The harbor department's Burts described Schwab as "extremely knowledgeable" and "very professional." He said the union leader's experience in the harbor has given him a "running start" as a commissioner.
Burts said the port is well aware of community complaints about problems in Wilmington, and said the harbor department is preparing a report in conjunction with the city's redevelopment agency, the planning department and Councilwoman Flores' office that will address many of the grievances. He said his office has held off presenting the report until Schwab settles into his post on the board.
Burts said the widely held perception that many of Wilmington's problems lie at the port's doorstep has led to a review of the department's involvement in Wilmington.
Aid in Problems
"The fact that this perception exists is certainly something that has caused this port to look more closely at its development program and how it is involved in the various communities," Burts said. "The fact that (Schwab) is a local resident of Wilmington gives us another place to go for help. His appointment will go a long way toward rectifying this problem we have."

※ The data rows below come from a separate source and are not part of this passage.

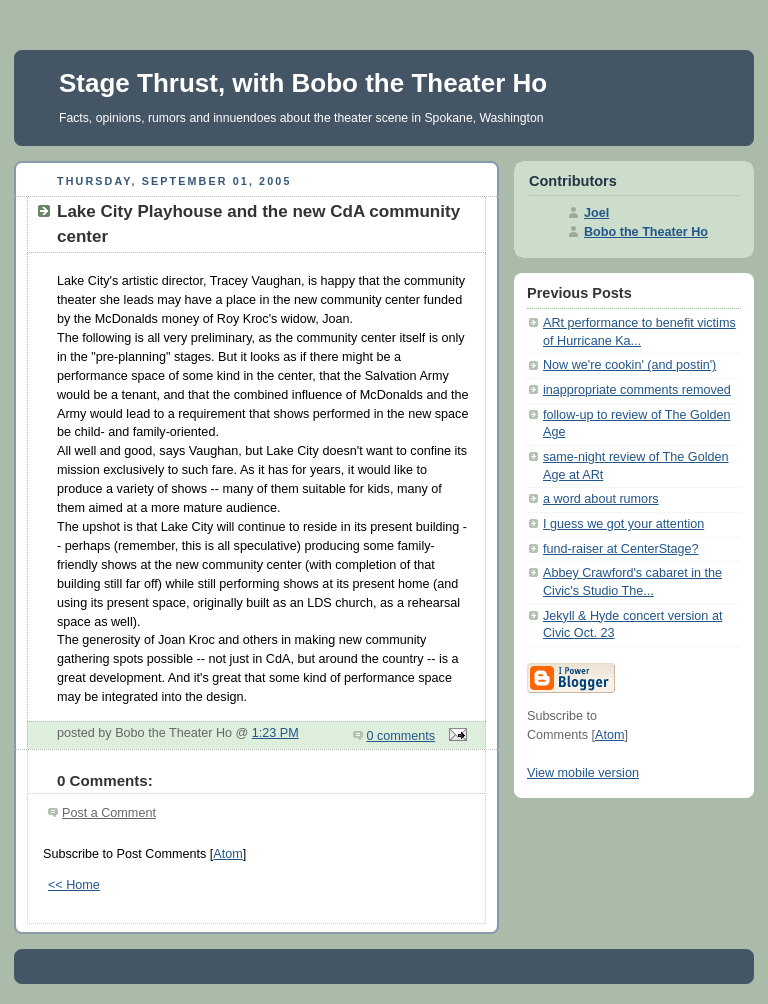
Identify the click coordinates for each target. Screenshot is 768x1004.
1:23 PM (275, 733)
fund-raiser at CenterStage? (621, 549)
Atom (227, 854)
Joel (596, 213)
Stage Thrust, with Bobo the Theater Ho (303, 83)
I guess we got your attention (623, 524)
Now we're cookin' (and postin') (629, 365)
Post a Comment (109, 813)
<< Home (74, 885)
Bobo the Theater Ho (646, 232)
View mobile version (583, 773)
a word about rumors (601, 499)
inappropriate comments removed (637, 390)
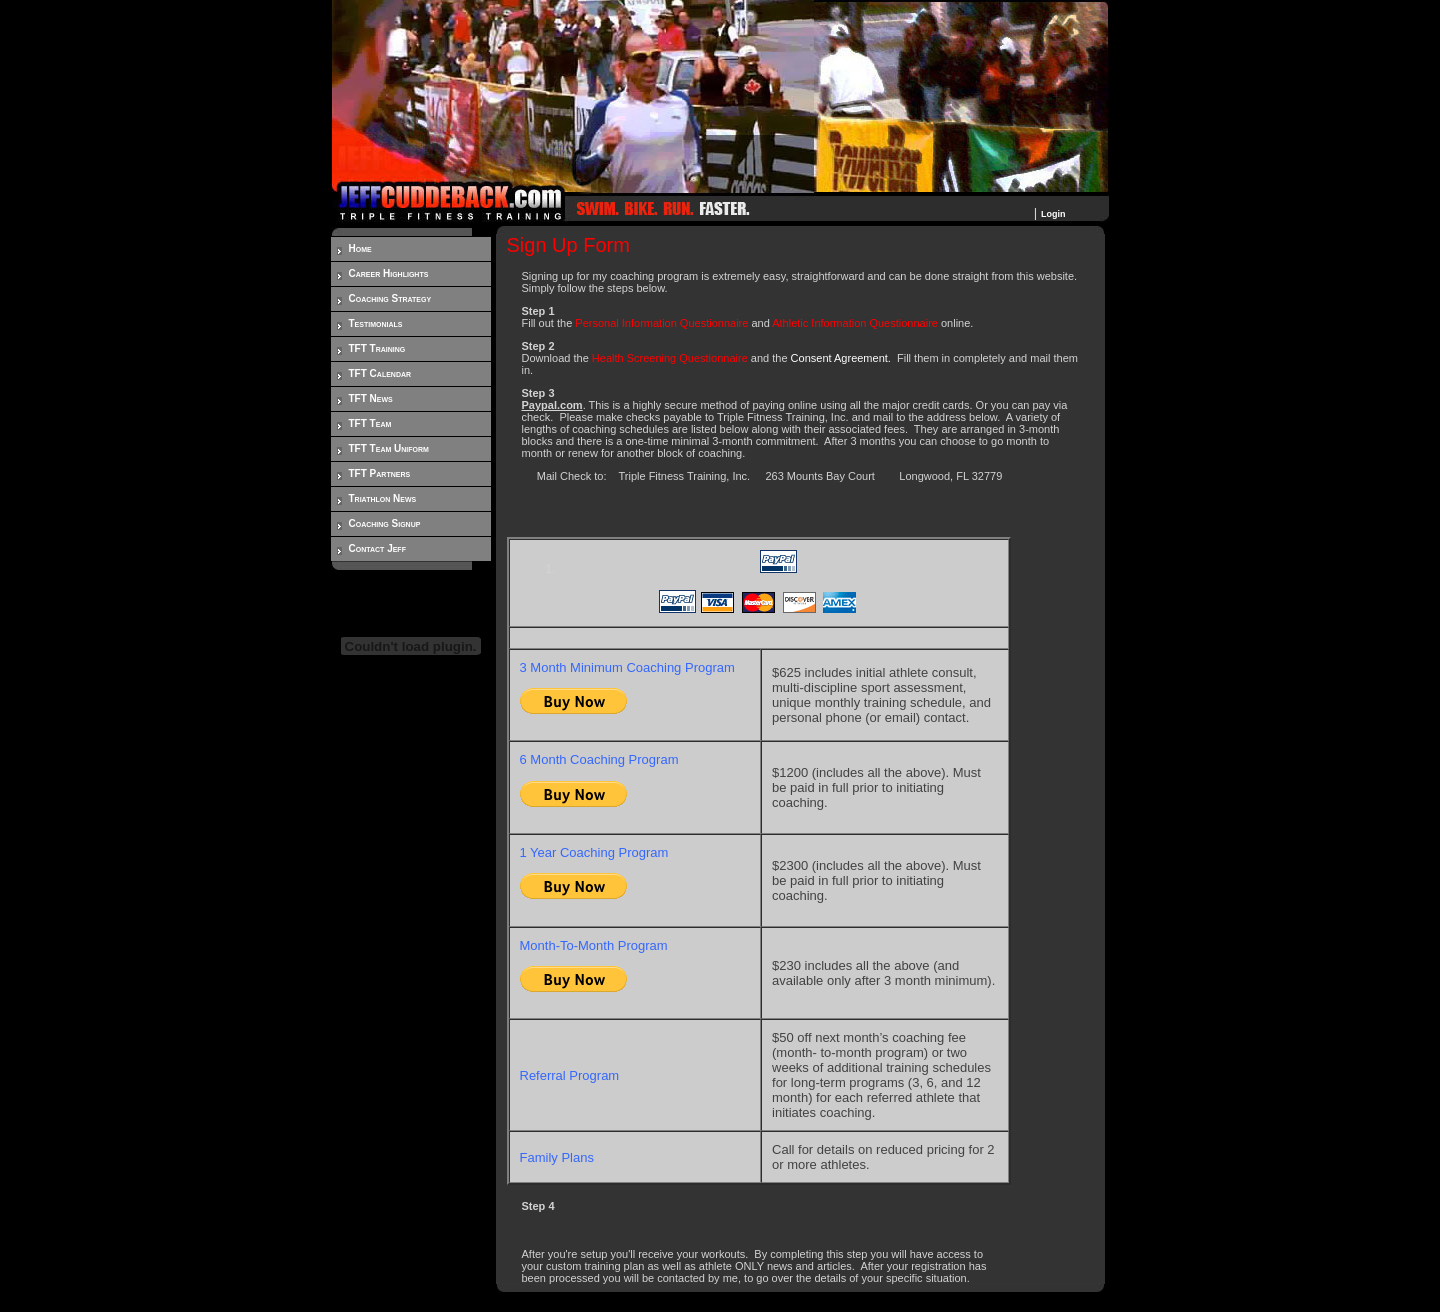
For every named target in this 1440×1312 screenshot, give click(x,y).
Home (360, 248)
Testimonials (376, 323)
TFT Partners (380, 473)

But Menveg, the commissioner from Wilmington appointed in 1953, said last week that Schwab's knowledge of the harbor--not his community loyalties--will make or break him as a commissioner.
"When I was on the commission, I looked out for the harbor as a whole," said Menveg, who now lives in Palos Verdes but still owns property in Wilmington. "The first day those commissioners go in there, they are voting on multimillion-dollar contracts. There wasn't all this rivalry then. The key is not who runs the harbor, but how they run it."